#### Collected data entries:

• • •

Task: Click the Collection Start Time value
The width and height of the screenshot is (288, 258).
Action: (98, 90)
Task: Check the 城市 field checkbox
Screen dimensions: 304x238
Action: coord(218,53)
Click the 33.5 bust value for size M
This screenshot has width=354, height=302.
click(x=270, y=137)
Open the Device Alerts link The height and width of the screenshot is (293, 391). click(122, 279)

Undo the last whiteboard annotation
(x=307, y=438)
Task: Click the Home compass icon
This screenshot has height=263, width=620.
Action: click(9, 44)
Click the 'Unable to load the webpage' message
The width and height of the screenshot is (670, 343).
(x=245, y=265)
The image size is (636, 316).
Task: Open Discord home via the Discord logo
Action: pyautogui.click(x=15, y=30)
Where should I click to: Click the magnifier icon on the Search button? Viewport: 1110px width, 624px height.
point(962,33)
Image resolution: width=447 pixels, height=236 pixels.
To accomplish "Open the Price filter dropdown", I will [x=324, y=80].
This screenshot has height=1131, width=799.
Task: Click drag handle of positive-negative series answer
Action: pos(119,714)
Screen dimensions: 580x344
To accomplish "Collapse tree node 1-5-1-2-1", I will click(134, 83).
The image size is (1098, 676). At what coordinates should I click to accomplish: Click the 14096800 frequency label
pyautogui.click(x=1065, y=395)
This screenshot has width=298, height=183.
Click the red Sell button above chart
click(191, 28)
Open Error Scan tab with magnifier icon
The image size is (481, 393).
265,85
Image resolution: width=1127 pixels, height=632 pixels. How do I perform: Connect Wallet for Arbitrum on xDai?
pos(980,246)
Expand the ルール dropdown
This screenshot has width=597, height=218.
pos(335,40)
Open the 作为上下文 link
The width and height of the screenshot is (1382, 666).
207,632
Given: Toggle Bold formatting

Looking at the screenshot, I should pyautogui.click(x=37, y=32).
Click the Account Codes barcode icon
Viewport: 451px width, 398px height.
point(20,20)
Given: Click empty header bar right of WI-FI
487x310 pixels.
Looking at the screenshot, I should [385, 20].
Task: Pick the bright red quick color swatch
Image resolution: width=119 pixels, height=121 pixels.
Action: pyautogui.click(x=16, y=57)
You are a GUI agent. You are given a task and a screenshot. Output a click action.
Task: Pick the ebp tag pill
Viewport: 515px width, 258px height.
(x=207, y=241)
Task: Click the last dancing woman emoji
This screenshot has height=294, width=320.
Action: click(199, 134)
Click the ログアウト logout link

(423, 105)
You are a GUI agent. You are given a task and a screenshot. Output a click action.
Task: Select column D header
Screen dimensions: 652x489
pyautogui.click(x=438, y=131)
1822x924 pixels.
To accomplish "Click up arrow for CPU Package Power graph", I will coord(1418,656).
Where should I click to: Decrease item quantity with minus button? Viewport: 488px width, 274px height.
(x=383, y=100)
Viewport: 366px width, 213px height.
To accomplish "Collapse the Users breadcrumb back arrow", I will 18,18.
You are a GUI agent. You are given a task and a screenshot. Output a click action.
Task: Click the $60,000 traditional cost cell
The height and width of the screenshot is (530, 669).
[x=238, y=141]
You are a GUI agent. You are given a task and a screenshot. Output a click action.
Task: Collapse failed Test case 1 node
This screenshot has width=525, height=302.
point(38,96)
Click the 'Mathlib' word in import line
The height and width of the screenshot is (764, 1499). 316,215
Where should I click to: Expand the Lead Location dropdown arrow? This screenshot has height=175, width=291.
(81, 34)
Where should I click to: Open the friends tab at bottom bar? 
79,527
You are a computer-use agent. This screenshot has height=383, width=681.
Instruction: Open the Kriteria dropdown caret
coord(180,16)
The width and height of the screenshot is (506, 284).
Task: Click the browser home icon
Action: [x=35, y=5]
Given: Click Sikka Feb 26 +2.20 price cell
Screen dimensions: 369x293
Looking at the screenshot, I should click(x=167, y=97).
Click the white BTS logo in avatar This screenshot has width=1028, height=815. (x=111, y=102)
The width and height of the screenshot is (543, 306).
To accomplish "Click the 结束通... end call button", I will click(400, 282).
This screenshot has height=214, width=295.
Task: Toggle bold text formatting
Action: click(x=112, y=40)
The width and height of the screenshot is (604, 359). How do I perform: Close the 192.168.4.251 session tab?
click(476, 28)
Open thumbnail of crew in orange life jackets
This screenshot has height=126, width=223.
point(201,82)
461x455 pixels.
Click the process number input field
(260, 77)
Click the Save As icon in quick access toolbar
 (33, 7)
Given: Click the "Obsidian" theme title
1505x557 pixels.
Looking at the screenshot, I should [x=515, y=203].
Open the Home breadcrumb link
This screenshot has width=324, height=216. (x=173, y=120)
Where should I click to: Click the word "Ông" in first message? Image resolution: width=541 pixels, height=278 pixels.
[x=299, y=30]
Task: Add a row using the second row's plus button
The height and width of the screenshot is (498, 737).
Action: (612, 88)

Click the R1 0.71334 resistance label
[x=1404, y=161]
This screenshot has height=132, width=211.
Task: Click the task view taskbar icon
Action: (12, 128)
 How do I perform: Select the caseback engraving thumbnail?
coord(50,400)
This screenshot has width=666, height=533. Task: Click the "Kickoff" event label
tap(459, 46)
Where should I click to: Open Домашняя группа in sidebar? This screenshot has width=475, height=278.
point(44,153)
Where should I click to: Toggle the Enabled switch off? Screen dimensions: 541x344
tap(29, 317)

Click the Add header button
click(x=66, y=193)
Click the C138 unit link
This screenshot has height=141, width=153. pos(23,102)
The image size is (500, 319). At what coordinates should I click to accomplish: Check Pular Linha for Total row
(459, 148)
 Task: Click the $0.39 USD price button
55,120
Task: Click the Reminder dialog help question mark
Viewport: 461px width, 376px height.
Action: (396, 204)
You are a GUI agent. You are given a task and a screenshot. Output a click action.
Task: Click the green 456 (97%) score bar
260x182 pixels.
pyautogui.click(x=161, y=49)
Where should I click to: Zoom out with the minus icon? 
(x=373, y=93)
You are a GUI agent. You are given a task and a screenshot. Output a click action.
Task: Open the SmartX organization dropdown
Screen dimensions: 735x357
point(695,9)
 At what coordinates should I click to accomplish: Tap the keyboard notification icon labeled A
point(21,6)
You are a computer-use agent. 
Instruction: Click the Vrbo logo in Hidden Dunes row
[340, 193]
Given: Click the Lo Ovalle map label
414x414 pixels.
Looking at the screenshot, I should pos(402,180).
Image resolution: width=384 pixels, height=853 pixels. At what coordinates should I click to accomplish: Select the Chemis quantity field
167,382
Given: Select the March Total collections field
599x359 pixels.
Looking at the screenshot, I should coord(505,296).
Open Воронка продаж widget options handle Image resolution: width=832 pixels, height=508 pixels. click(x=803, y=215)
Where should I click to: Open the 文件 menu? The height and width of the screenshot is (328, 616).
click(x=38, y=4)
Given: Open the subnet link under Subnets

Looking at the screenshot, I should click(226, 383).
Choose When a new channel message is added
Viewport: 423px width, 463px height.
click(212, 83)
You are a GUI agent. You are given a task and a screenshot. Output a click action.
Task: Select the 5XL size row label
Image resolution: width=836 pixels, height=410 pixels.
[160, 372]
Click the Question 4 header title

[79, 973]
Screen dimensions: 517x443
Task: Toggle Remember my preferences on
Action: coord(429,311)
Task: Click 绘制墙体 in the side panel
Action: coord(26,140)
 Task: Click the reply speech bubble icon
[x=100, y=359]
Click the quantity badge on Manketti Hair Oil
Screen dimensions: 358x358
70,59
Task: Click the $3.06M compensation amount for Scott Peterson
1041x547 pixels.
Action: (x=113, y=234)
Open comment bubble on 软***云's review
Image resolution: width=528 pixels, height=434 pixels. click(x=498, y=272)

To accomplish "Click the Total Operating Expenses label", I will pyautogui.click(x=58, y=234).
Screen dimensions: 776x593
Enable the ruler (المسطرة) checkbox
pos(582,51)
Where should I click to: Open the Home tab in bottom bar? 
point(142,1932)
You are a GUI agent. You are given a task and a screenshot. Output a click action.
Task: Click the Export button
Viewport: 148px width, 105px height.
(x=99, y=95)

• • •

Wherever the string "computer" shows up in a line of the records, count that line once. Report the total alone.

#### SOLUTION FOR THIS TASK:
2